Submitted by EnergyTechStocks.com
As big a shock as $4-a-gallon gasoline is proving to be for many Americans, the warning signs have been there for the last four years, during which time pump prices have consistently recorded huge year-over-year jumps averaging roughly 50 cents a gallon. While $4 gas isn’t likely to crush investors’ portfolios, there are other energy shocks on the horizon that could. In this EnergyTechStocks.com Special Report, we look at five events investors would be wise to plan for as best as they can. None are certain to happen, but warning signs are there.

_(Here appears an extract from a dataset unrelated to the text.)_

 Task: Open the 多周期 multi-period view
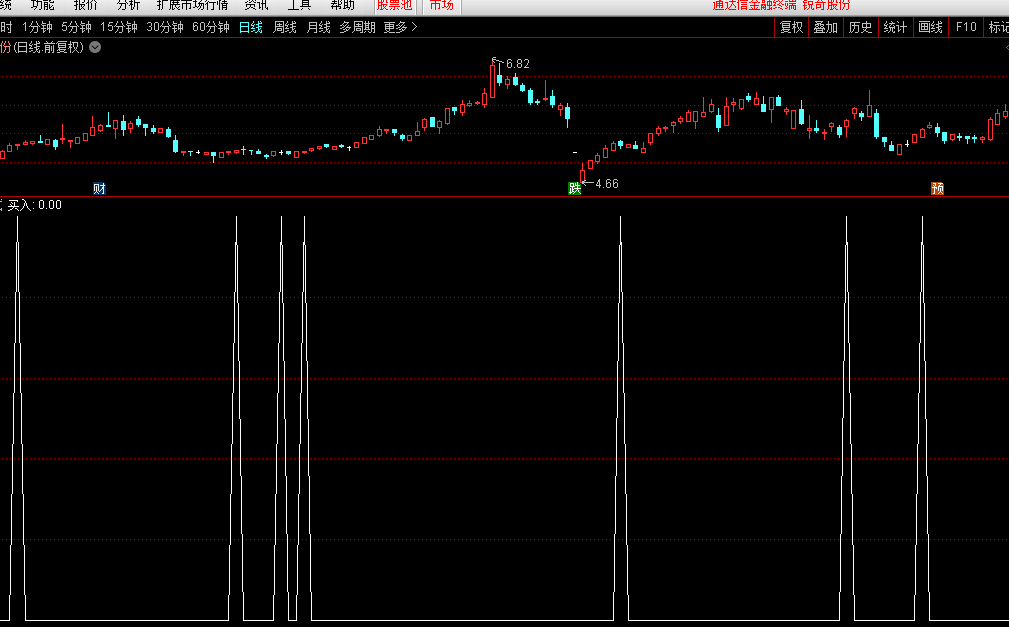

Shock #2 – As food joins oil in becoming increasingly scarce commodities, major food-exporting countries join together in OPEC-style cartels that threaten global trade and more stomach-wrenching price increases even for the developed world.

Two weeks ago a news story out of Thailand that went virtually unnoticed in the West reported that the chairman of CP Group, the world’s biggest rice exporter, wanted his home country to link up with three other major rice producing countries – China, Vietnam and India – to form an OPEC-style cartel in order to raise prices by effectively controlling access to the world’s most vital food source. Last week another unnoticed story reported that the governments of Thailand, Laos, Vietnam, Cambodia and Myanmar have agreed in principle to create the Organization of Rice Exporting Countries (OREC).
How other news media could have ignored this anything-but-veiled threat to the global economy is difficult to understand. It’s a clear warning sign that you don’t have to be a crazy Middle East ruler who hates the West to want to rule a world that’s getting harder to feed and to transport.
Whether or not this rice cartel is successful, its creation may shake global commodity and stock markets, as it becomes increasingly clear that a world short on food and fuel is susceptible to OPEC-style price- and supply-rigging cartels. Free world trade could become endangered as cartels do bilateral deals, say, rice for oil.
Investors would get hurt, but they also might benefit through exposure to major Western agribusinesses that would likely benefit from cartel-driven price increases. Shares of companies such as Monsanto and Archer Daniels Midland might suddenly be in great demand.